Teori koherensi mempunyai kaitan dengan logika

deduktif. Menurut teori ini suatu pernyataan dianggap

benar apabila mempunyai konsistensi dengan pernyataan

yang sebelumnya telah diakui kebenarannya baik berupa

teori, kaidah maupun hukum. Teori ini banyak

mendapatkan kritik, satu di antaranya dilontarkan oleh

Harold H. Titus (1959) yang menyatakan bahwa kita dapat


saja membangun suatu sistem saling hubungan (koherensi)

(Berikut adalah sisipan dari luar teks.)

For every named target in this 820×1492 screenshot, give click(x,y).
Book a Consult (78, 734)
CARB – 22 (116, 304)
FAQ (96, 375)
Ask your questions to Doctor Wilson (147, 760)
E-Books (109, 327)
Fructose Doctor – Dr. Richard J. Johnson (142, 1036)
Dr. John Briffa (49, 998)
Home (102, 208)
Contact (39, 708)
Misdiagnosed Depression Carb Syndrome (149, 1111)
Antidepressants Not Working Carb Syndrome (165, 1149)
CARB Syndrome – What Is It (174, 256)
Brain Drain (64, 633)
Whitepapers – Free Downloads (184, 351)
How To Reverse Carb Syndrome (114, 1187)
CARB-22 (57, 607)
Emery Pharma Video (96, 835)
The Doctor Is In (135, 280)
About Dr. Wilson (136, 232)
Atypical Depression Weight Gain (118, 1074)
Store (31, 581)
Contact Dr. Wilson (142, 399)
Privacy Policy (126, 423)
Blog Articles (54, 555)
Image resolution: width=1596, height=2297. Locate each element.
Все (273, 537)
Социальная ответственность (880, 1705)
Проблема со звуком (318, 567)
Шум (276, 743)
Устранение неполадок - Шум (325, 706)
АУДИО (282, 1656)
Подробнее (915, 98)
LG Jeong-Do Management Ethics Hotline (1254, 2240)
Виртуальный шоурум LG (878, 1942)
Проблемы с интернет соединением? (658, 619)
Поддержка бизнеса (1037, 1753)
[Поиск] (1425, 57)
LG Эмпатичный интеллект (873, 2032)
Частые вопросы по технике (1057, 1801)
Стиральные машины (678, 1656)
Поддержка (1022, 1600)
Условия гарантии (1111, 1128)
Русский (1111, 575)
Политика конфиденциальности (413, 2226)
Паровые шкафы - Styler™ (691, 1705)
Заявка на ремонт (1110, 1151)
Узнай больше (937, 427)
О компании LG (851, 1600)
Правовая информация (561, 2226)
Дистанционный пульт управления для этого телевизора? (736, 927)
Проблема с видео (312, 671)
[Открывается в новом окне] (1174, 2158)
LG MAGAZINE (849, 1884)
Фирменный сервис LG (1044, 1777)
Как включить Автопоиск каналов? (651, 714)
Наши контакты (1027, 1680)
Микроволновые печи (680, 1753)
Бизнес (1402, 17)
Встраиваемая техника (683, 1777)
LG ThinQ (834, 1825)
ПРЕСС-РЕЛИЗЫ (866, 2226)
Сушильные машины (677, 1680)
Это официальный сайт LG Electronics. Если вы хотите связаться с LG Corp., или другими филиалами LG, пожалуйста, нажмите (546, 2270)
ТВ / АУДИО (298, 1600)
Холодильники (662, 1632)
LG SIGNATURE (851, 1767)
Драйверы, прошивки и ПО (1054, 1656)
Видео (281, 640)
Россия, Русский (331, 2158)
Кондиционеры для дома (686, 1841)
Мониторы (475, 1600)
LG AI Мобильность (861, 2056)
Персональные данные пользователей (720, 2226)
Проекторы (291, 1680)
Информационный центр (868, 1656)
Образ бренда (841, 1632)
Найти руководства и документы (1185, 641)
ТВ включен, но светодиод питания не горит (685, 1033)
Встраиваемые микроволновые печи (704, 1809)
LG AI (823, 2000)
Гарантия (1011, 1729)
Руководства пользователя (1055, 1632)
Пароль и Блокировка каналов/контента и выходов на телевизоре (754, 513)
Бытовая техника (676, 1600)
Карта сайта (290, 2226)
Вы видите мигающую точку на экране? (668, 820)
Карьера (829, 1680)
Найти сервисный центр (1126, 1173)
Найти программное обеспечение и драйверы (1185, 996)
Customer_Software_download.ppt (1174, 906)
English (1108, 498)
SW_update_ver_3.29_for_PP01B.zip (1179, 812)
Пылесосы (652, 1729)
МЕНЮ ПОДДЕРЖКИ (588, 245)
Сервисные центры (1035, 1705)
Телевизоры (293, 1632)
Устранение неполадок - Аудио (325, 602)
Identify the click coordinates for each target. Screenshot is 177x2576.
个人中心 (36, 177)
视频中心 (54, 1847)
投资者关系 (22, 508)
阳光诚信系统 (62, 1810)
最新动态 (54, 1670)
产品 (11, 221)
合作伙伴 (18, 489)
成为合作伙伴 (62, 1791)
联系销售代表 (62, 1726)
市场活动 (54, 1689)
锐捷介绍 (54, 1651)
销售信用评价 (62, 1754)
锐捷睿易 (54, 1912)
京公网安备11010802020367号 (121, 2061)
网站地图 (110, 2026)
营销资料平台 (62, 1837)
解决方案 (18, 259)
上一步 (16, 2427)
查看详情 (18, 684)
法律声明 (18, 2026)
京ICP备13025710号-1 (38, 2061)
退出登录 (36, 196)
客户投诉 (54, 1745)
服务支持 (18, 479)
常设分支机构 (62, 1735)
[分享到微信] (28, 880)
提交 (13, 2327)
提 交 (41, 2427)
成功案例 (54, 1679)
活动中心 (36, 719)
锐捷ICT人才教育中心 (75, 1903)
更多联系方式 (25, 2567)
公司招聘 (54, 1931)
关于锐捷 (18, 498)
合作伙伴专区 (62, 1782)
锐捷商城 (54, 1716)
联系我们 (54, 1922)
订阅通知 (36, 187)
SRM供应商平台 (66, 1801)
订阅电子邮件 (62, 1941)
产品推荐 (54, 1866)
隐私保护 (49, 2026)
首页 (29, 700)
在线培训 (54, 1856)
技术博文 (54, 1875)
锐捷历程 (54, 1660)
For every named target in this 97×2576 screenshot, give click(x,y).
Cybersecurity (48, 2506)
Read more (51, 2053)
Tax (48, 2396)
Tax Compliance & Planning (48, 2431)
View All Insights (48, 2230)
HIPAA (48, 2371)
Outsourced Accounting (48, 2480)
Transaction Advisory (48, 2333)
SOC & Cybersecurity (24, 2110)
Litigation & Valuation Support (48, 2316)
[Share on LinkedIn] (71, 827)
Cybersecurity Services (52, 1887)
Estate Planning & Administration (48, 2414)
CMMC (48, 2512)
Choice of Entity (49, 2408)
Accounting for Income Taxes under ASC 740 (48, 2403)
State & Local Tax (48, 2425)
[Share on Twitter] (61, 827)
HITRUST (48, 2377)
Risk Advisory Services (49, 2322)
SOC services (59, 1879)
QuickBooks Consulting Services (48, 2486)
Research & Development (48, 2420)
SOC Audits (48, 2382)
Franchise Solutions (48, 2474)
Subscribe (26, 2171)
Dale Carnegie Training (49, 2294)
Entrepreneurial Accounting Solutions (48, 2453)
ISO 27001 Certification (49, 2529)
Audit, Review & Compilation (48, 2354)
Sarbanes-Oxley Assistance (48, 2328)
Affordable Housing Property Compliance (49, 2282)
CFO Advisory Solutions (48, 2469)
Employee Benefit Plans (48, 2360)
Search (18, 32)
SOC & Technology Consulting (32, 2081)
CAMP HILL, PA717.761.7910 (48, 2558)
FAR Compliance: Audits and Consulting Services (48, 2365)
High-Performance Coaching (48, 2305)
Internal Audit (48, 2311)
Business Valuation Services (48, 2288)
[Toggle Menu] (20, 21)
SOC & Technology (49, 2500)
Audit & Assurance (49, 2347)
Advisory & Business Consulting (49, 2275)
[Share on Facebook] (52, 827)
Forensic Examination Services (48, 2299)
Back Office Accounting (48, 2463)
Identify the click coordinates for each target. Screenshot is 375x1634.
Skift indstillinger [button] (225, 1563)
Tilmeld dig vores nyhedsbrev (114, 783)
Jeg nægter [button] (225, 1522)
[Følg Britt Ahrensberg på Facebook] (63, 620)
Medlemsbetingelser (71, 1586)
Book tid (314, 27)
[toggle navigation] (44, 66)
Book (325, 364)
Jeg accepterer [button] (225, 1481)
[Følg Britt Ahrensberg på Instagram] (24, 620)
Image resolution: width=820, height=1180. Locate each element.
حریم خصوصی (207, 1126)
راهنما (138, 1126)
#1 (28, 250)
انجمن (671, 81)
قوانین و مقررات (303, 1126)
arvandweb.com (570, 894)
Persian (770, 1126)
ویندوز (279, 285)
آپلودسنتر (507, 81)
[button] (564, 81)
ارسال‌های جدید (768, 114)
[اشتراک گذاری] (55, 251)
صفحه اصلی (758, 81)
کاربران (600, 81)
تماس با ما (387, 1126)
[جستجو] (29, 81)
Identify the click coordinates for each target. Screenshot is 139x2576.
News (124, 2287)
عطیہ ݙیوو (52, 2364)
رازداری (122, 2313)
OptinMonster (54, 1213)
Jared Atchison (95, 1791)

yang salah di samping yang benar secara logis, namun

kemudian terbukti sama sekali salah.

Kritik ini memberikan pengertian kepada kita bahwa

kebenaran koherensi baru sampai pada tahap rasional yang

ditarik secara deduktif, oleh karena itu terdapat teori lain

yang dapat memecahkan kemungkinan kesalahan itu yaitu

teori korespondensi.

Teori korespondensi menyebutkan bahwa sesuatu

dianggap benar apabila terdapat kesesuaian dengan suatu

fakta. Dengan demikian dapat difahami bahwa teori

korespondensi bersifat induktif atau berfikir empiris.

Teori pragmatis memandang bahwa sesuatu

dianggap benar apabila sesuatu itu mempunyai manfaat

bagi kehidupan manusia . kendatipun secara koherensi dan korespondensi benar, akan tetapi jika
tidak bermanfaat bagi

kemaslahatan manusia dianggap tidak benar Hal ini

berkaitan erat dengan masalah moral.